Speed revisited

Andrea Griffini agriff at tin.it
Mon Jan 10 15:51:48 EST 2005


On Mon, 10 Jan 2005 17:52:42 +0100, Bulba! <bulba at bulba.com> wrote:

>I don't see why should deleting element from a list be O(n), while
>saying L[0]='spam' when L[0] previously were, say, 's', not have the
>O(n) cost, if a list in Python is just an array containing the 
>objects itself?
>
>Why should JUST deletion have an O(n) cost?

Because after deletion L[1] moved to L[0], L[2] moved to L[1],
L[3] moved to L[2] and so on.

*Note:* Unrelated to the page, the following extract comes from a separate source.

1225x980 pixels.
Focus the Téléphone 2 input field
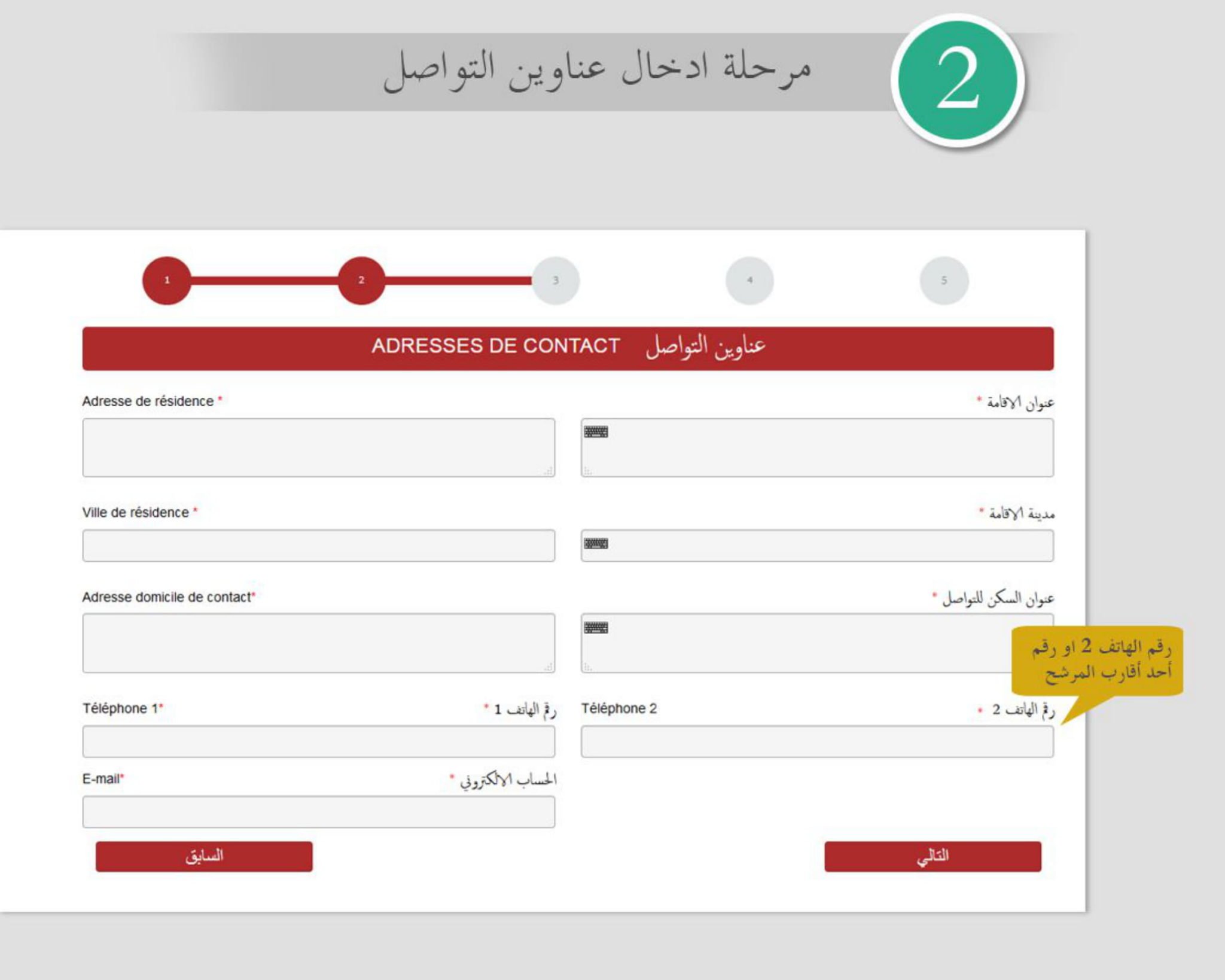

To delete the first element you
have to move n-1 pointers and this is where O(n) comes from.
When you reassign any element there is no need to move the
others around, so that's why you have O(1) complexity.

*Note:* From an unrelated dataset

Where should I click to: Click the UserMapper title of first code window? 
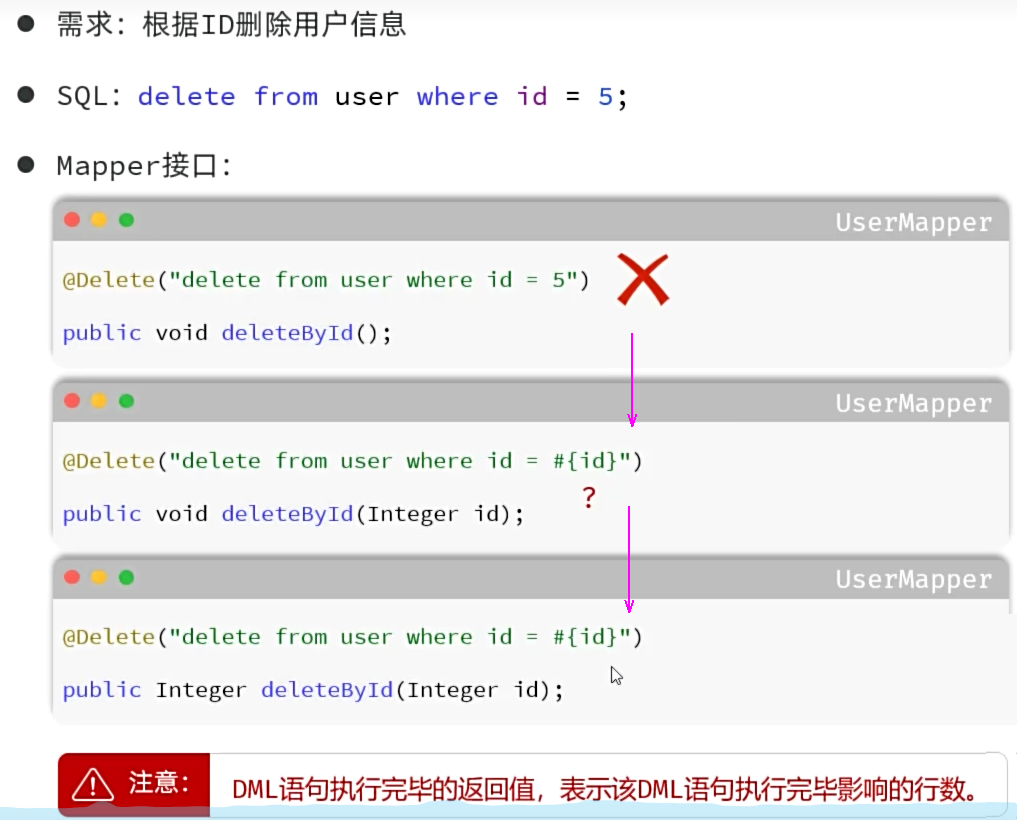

With a data structure slightly more complex than an array
you can have random access in O(1), deletion of elements
O(1) at *both ends* and insertion in amortized O(1) at
*both ends*. This data structure is called doubly-ended
queque (nickname "deque") and is available in python.

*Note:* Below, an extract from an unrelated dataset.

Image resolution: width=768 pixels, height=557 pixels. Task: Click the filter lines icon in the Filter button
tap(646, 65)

The decision was that for the basic list object the overhead
added by deques for element access (it's still O(1), but a
bit more complex that just bare pointer arithmetic) and, I
guess, the hassle of changing a lot of working code and
breaking compatibility with extensions manipulating directly
lists (no idea if such a thing exists) was not worth the gain.

The gain would have been that who doesn't know what O(n)
means and that uses lists for long FIFOs would get fast
programs anyway without understanding why. With current
solution they just have to use deques instead of lists.

After thinking to it for a while I agree that this is a
reasonable choice. The gain is anyway IMO very little
because if a programmer desn't understand what O(n) is
then the probability that any reasonably complex program
written is going to be fast is anyway zero... time would
just be wasted somewhere else for no reason.